I feel like a cheap gift rattling about inside an expensive cracker on the train home from the centre of the capital. I have art materials for the artist and have just paid our rent. Now I am sitting at the red-covered round table in our living room. The artist herself returns from dropping off our daughter at a nearby friend's house and as she shuts the door her cheeks are flush with cold. I hand her a plate of food and watch as she slowly eats. She offers sympathy for a friend whose marriage is not so much on the rocks as scattered in small pieces on the sand. A few more tides and it will be washed away completely. It has been an inter-faith disaster as it happens. Marriage is a challenge at the best of times but when religion competes, as well, you are doomed are you not? Even those of us who rise to the challenge do not always win. Our son meanwhile is sitting on the bright red sofa like a comfortable plus, thankfully. He has been allowed to watch an art programme for 5-year-olds. Handmade flamingos occupy centre-screen. As he rubs his eyes, I ask some questions.

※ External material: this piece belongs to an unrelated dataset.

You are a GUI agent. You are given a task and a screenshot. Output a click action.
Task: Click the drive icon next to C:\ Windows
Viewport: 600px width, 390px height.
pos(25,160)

Do you like it when your sister's at a sleepover party and you're on your own?
Yeah.
Why?
You get to watch anything you want.
Do you want to be an artist when you grow up?
No.
Why not?
Don't know.
There must be a reason.
There's not a reason.
Why?
Oh dad, I like this.
But why don't you want to be an artist?
Dad, I like this programme.
What's the programme?
This. (pointing.) Look.
When the programme ends, our son collapses into his mother's arms. He has a yellow toy in one hand, a gift from me, for being on his own tonight, and a channel-changer in the other. Actually, I am thinking, it is unfair of me to interrogate him. So I will stop. Besides, he is not in the mood and would rather inspect his new toy, or contemplate toys in general. The artist rises from the sofa, leaving him to it, and sits at the table with me. I must show her the travel piece written by a friend of mine in which he describes with gentle attendance a profound encounter with someone in an oasis town parked in the middle of a famous desert. Just as I am about to hand it to her, she in fact hands me a tiny framed picture - oh, it must be only 3 centimetres wide. It is of a boat on a lake by mountains and is part of a gift for someone's daughter who has a doll's house. I look at it and wonder if the doll will realise quite how lucky it is. Our son looks up.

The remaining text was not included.